MATERIAL SHOWN:
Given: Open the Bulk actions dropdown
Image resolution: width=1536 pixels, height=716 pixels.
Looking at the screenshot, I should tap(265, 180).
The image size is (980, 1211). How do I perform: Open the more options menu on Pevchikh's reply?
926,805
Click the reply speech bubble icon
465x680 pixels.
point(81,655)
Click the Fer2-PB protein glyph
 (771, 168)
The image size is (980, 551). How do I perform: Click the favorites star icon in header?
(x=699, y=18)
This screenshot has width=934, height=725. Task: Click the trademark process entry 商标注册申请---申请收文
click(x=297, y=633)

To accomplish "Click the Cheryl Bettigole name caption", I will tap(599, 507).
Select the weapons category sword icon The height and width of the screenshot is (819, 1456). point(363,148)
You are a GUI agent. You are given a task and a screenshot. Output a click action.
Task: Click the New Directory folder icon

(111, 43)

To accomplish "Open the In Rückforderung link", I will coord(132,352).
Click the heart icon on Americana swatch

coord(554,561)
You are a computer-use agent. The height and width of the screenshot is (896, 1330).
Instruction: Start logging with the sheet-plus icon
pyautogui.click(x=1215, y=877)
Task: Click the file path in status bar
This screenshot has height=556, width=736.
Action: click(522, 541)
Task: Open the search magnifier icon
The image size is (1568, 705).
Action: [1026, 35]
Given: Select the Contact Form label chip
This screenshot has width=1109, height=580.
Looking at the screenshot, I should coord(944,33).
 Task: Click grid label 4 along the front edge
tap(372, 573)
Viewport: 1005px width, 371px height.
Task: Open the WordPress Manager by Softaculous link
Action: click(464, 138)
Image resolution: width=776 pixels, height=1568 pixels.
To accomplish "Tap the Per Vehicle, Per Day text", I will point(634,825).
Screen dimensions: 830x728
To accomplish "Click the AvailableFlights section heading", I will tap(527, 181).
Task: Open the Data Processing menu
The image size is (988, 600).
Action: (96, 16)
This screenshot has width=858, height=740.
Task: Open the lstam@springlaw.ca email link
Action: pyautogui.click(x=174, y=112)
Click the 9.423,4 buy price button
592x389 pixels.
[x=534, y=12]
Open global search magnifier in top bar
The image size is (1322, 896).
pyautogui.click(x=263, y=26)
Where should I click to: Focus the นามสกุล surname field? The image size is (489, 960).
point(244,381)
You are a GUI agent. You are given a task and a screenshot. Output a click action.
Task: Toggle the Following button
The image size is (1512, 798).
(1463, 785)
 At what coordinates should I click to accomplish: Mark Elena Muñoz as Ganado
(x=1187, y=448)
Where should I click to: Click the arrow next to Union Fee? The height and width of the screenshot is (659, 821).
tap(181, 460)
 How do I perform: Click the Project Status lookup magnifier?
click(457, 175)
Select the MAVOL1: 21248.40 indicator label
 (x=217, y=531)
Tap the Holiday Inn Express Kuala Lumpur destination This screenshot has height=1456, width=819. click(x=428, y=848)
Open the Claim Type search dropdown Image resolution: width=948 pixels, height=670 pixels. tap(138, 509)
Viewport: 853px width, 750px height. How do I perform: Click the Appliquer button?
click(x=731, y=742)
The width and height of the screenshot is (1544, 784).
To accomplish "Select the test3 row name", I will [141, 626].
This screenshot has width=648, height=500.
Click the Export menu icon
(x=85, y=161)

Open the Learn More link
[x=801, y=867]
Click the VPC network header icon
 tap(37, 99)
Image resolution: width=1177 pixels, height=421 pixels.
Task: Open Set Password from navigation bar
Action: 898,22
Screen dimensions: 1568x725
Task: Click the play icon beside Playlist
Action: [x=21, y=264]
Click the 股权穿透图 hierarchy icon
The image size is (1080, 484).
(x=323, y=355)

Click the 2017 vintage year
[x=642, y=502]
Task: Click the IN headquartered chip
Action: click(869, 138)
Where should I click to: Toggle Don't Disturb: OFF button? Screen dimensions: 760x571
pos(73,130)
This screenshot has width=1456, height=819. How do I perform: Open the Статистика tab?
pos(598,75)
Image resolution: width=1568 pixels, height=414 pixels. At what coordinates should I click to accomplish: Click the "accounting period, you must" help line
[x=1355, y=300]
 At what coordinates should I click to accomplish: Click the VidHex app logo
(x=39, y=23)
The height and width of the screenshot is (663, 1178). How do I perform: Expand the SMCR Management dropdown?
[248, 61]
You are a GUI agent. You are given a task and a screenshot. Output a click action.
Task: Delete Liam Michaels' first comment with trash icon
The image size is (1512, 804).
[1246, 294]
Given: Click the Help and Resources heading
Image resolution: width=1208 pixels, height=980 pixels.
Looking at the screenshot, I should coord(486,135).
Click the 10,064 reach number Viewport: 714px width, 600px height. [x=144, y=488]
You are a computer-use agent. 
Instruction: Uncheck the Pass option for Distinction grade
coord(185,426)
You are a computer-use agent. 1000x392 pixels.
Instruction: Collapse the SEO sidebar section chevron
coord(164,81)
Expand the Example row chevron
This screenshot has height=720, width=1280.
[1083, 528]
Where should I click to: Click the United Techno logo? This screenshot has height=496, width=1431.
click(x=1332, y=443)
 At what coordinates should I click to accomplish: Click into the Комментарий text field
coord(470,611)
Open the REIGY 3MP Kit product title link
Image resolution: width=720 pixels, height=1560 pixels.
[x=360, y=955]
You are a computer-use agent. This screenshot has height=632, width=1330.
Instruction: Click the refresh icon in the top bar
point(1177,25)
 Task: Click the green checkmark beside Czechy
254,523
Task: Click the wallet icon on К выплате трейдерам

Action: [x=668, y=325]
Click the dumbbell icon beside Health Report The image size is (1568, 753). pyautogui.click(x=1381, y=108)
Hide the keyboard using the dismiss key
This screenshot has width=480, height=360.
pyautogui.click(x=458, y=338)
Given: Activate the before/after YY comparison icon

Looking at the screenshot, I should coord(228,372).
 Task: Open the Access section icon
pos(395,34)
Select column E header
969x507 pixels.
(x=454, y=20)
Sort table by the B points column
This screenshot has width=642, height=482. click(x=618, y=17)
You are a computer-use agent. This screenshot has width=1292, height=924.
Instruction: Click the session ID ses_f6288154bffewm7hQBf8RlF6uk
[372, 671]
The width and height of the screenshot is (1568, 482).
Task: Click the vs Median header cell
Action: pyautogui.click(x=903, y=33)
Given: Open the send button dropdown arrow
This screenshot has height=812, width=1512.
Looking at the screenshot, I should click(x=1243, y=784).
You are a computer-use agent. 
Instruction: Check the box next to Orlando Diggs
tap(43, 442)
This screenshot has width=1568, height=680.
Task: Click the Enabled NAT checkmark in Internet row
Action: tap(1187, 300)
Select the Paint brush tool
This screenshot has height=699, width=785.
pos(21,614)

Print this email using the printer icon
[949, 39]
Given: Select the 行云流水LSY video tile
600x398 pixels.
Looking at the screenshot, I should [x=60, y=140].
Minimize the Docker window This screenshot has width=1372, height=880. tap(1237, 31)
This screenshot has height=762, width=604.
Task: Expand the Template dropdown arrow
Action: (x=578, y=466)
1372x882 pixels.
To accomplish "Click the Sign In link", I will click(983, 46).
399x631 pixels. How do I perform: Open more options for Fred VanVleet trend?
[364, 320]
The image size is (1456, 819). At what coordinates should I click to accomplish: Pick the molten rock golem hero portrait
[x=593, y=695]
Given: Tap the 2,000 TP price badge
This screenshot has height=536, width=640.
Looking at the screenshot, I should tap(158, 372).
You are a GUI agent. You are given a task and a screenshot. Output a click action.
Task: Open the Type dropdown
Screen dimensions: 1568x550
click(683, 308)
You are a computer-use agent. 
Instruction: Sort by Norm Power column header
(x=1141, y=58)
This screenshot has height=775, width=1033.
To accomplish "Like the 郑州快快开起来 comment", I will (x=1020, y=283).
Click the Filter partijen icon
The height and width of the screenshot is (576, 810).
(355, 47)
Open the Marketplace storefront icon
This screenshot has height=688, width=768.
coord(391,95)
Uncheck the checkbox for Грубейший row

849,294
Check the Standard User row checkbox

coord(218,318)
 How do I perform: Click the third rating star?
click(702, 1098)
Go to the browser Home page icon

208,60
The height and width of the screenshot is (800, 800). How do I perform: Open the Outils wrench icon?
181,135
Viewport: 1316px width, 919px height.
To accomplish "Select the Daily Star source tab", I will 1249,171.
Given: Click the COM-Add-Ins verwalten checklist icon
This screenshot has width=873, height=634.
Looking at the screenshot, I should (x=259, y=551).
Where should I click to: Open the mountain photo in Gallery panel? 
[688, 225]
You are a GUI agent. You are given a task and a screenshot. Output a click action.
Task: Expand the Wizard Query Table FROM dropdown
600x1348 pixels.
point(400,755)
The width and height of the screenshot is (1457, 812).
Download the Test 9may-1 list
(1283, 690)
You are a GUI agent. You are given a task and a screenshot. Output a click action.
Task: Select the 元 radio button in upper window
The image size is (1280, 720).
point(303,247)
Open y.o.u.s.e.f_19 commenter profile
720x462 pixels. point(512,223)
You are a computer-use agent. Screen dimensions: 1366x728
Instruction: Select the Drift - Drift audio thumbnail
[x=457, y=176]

TASK DESCRIPTION:
Output the lines of the records above exactly as they appear, from the line containing "has height=632, width=1330." through the line containing "Hide the keyboard using the dismiss key".

TASK SOLUTION:
You are a computer-use agent. This screenshot has height=632, width=1330.
Instruction: Click the refresh icon in the top bar
point(1177,25)
 Task: Click the green checkmark beside Czechy
254,523
Task: Click the wallet icon on К выплате трейдерам

Action: [x=668, y=325]
Click the dumbbell icon beside Health Report The image size is (1568, 753). pyautogui.click(x=1381, y=108)
Hide the keyboard using the dismiss key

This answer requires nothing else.